● Task brief: Copy out the rows below, swapping every "GUI agent" for "screen agent" and keeping all other text the same.

Word and element location data:
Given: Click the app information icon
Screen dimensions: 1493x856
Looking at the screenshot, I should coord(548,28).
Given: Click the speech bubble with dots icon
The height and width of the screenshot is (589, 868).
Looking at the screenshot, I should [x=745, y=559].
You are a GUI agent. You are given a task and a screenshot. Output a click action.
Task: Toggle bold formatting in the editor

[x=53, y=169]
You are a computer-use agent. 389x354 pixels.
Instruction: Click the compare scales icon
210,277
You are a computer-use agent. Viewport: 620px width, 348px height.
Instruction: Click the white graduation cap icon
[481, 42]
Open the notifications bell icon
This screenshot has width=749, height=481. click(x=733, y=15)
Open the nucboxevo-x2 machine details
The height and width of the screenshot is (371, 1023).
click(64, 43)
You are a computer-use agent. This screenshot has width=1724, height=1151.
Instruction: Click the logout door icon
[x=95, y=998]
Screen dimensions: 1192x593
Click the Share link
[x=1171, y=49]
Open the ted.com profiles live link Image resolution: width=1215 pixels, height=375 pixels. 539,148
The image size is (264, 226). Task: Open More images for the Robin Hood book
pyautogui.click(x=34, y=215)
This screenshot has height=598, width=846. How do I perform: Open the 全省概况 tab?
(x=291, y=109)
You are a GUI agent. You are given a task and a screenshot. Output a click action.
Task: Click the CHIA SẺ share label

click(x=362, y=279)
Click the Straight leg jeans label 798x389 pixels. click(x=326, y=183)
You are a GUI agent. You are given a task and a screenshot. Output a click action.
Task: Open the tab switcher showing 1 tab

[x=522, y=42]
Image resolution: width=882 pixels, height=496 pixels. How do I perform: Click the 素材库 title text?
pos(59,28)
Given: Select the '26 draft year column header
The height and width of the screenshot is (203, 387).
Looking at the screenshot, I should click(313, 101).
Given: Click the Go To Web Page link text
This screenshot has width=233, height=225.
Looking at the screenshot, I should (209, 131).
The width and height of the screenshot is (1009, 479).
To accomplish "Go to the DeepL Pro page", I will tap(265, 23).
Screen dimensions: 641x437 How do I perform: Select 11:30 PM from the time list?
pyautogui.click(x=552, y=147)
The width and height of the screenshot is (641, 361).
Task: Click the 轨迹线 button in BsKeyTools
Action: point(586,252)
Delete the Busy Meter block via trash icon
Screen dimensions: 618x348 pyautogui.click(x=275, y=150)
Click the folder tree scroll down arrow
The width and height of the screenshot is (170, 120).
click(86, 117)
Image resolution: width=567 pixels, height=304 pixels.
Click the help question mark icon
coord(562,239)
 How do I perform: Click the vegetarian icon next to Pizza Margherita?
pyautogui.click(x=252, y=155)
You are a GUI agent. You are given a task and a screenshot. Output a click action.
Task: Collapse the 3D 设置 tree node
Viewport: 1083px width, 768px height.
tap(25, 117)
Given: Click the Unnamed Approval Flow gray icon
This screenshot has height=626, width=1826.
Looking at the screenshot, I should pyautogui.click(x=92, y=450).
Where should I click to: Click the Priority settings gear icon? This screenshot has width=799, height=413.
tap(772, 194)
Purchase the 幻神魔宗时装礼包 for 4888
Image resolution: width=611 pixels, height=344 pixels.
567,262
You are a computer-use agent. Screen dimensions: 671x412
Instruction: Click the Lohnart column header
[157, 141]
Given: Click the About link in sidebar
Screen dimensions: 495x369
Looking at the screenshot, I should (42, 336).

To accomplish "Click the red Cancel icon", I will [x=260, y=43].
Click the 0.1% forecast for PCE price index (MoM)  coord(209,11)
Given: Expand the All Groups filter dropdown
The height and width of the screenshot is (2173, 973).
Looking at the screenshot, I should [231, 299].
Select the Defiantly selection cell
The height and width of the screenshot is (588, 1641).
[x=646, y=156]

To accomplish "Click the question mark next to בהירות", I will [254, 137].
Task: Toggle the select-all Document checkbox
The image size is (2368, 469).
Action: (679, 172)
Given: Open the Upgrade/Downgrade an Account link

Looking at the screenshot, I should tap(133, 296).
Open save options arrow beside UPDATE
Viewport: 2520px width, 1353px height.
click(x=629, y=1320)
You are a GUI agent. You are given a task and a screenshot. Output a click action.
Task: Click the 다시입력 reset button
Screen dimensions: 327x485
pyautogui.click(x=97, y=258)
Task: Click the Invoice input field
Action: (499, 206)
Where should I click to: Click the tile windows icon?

● Finished answer:
Given: Click the app information icon
Screen dimensions: 1493x856
Looking at the screenshot, I should coord(548,28).
Given: Click the speech bubble with dots icon
The height and width of the screenshot is (589, 868).
Looking at the screenshot, I should [x=745, y=559].
You are a screen agent. You are given a task and a screenshot. Output a click action.
Task: Toggle bold formatting in the editor

[x=53, y=169]
You are a computer-use agent. 389x354 pixels.
Instruction: Click the compare scales icon
210,277
You are a computer-use agent. Viewport: 620px width, 348px height.
Instruction: Click the white graduation cap icon
[481, 42]
Open the notifications bell icon
This screenshot has width=749, height=481. click(x=733, y=15)
Open the nucboxevo-x2 machine details
The height and width of the screenshot is (371, 1023).
click(64, 43)
You are a computer-use agent. This screenshot has width=1724, height=1151.
Instruction: Click the logout door icon
[x=95, y=998]
Screen dimensions: 1192x593
Click the Share link
[x=1171, y=49]
Open the ted.com profiles live link Image resolution: width=1215 pixels, height=375 pixels. 539,148
The image size is (264, 226). Task: Open More images for the Robin Hood book
pyautogui.click(x=34, y=215)
This screenshot has height=598, width=846. How do I perform: Open the 全省概况 tab?
(x=291, y=109)
You are a screen agent. You are given a task and a screenshot. Output a click action.
Task: Click the CHIA SẺ share label

click(x=362, y=279)
Click the Straight leg jeans label 798x389 pixels. click(x=326, y=183)
You are a screen agent. You are given a task and a screenshot. Output a click action.
Task: Open the tab switcher showing 1 tab

[x=522, y=42]
Image resolution: width=882 pixels, height=496 pixels. How do I perform: Click the 素材库 title text?
pos(59,28)
Given: Select the '26 draft year column header
The height and width of the screenshot is (203, 387).
Looking at the screenshot, I should click(313, 101).
Given: Click the Go To Web Page link text
This screenshot has width=233, height=225.
Looking at the screenshot, I should (209, 131).
The width and height of the screenshot is (1009, 479).
To accomplish "Go to the DeepL Pro page", I will tap(265, 23).
Screen dimensions: 641x437 How do I perform: Select 11:30 PM from the time list?
pyautogui.click(x=552, y=147)
The width and height of the screenshot is (641, 361).
Task: Click the 轨迹线 button in BsKeyTools
Action: point(586,252)
Delete the Busy Meter block via trash icon
Screen dimensions: 618x348 pyautogui.click(x=275, y=150)
Click the folder tree scroll down arrow
The width and height of the screenshot is (170, 120).
click(86, 117)
Image resolution: width=567 pixels, height=304 pixels.
Click the help question mark icon
coord(562,239)
 How do I perform: Click the vegetarian icon next to Pizza Margherita?
pyautogui.click(x=252, y=155)
You are a screen agent. You are given a task and a screenshot. Output a click action.
Task: Collapse the 3D 设置 tree node
Viewport: 1083px width, 768px height.
tap(25, 117)
Given: Click the Unnamed Approval Flow gray icon
This screenshot has height=626, width=1826.
Looking at the screenshot, I should pyautogui.click(x=92, y=450).
Where should I click to: Click the Priority settings gear icon? This screenshot has width=799, height=413.
tap(772, 194)
Purchase the 幻神魔宗时装礼包 for 4888
Image resolution: width=611 pixels, height=344 pixels.
567,262
You are a computer-use agent. Screen dimensions: 671x412
Instruction: Click the Lohnart column header
[157, 141]
Given: Click the About link in sidebar
Screen dimensions: 495x369
Looking at the screenshot, I should (42, 336).

To accomplish "Click the red Cancel icon", I will [x=260, y=43].
Click the 0.1% forecast for PCE price index (MoM)  coord(209,11)
Given: Expand the All Groups filter dropdown
The height and width of the screenshot is (2173, 973).
Looking at the screenshot, I should [231, 299].
Select the Defiantly selection cell
The height and width of the screenshot is (588, 1641).
[x=646, y=156]

To accomplish "Click the question mark next to בהירות", I will [254, 137].
Task: Toggle the select-all Document checkbox
The image size is (2368, 469).
Action: (679, 172)
Given: Open the Upgrade/Downgrade an Account link

Looking at the screenshot, I should tap(133, 296).
Open save options arrow beside UPDATE
Viewport: 2520px width, 1353px height.
click(x=629, y=1320)
You are a screen agent. You are given a task and a screenshot. Output a click action.
Task: Click the 다시입력 reset button
Screen dimensions: 327x485
pyautogui.click(x=97, y=258)
Task: Click the Invoice input field
Action: (499, 206)
Where should I click to: Click the tile windows icon?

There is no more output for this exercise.